Brian at the Michigan blog mgoblog found my 1997 Nebraska-Michigan split national title post and wonders why I'd bring up 1997 all over again. Well, I just turned 45 years old - an old man in the demographics of the blogosphere - and that's what happens as you get older. You start reminiscing about the good old days. Or it could be, as my lovely wife points out, that I have to bring up the past every chance I get. With every bad call made during football season, I can point out similar calls made throughout the past forty years, sometimes for hours. She loves it. I know she does.

As if that weren't enough, Mike over at the Penn State blog Black Shoe Diaries latches onto Brian's post, specifically this part:

What I would like to see from Nebraska fans is an admission that Penn State deserved a share of the '94 title, which they did.


and he starts going on about how Penn State got screwed in 1994. He gives all sorts of really good reasons as to why the '94 version of Joe Paterno's Nittany Lions were deserving. In order to understand why Nebraskans aren't willing to grant half of OUR national title to Penn State you have to go back further (hold on to your shorts) all the way to 1982, which is probably before most of you young whippersnappers were born.

The Nebraska - Penn State '82 game - I remember it like it was, oh about twenty-some years ago. I was in my second year at Nebraska. Turner Gill, Mike Rozier, Roger Craig, and Irving Fryar had yet to become legends. Penn State had Todd Blackledge and Curt Warner. We'd snuck a keg into a room in Schramm and were having a helluva good time watching the game until (UNTIL) the end when Penn State got a call on a pass to the two yard line that was clearly out of bounds. Todd Blackledge to Mike McCloskey. It was quite possibly one of the worst calls in football history - even McCloskey admitted he was out of bounds years later. With four seconds left,  Blackledge hit Kirk Bowman for a controversial touchdown - the ball may have been trapped - to win the game 27-24.

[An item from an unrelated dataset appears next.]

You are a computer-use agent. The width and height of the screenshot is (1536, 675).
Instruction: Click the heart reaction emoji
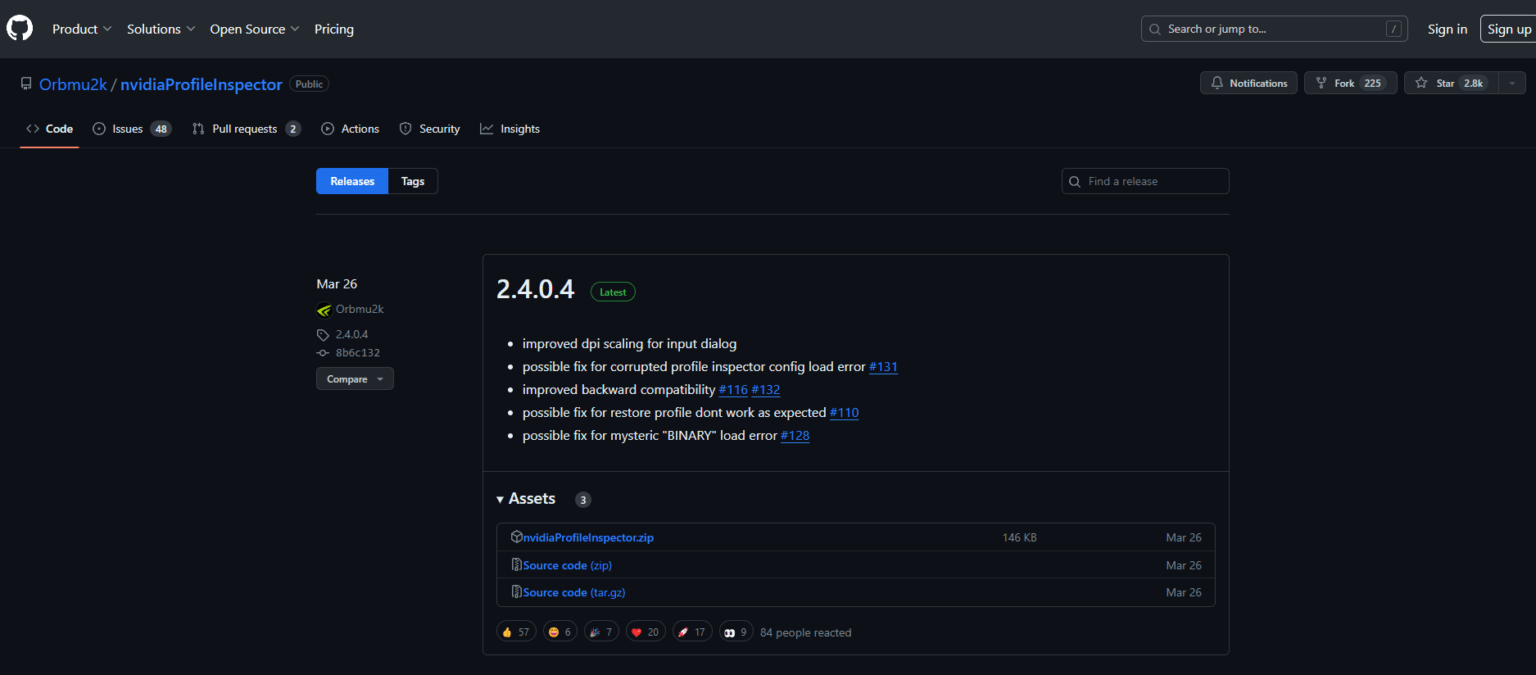[x=645, y=632]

Nebraska went on to finish the rest of the season without another blemish. The Huskers beat Oklahoma 28-24 (a game in which I nearly got killed, but that's another story) and then got past LSU 21-20 in the Orange Bowl. Penn State fell behind Nebraska in the polls later in the season when they lost 42-21 at Alabama, then moved ahead of Nebraska when they beat Notre Dame. At the end of the season, Nebraska finished number three while Penn State finished number one in both polls to capture their first national title.

The 1994 Husker team? In '94, the same type of movement in the polls happened for both teams. Nebraska dropped in the polls when Tommie Frazier developed blood clots, and Brook Berringer replaced him. Then Berringer suffered a partially collapsed lung and the season was carried by sophomore walk-on Matt "The Turminator" Turman. Penn State dropped in the polls when they won 35-29 against Indiana during the same week Nebraska quashed number two-ranked Colorado. The Huskers finished the season beating Miami 24-17 at home in the Orange Bowl in a night game to seal a national title. (Side Note - to appreciate the BCS you really have to be aware of what was happening BEFORE there was a BCS.)

The 1982 out of bounds pass cost Nebraska a national title, so when 1994 rolled around Nebraskans figured that Penn State owed us one. That's why you won't ever hear a Husker fan admit that the 1994 national title should have been split with half given to Penn State.

Penn State in 1994 - darned good team. A great team. They got screwed in the polls, but like I said, they owed us one.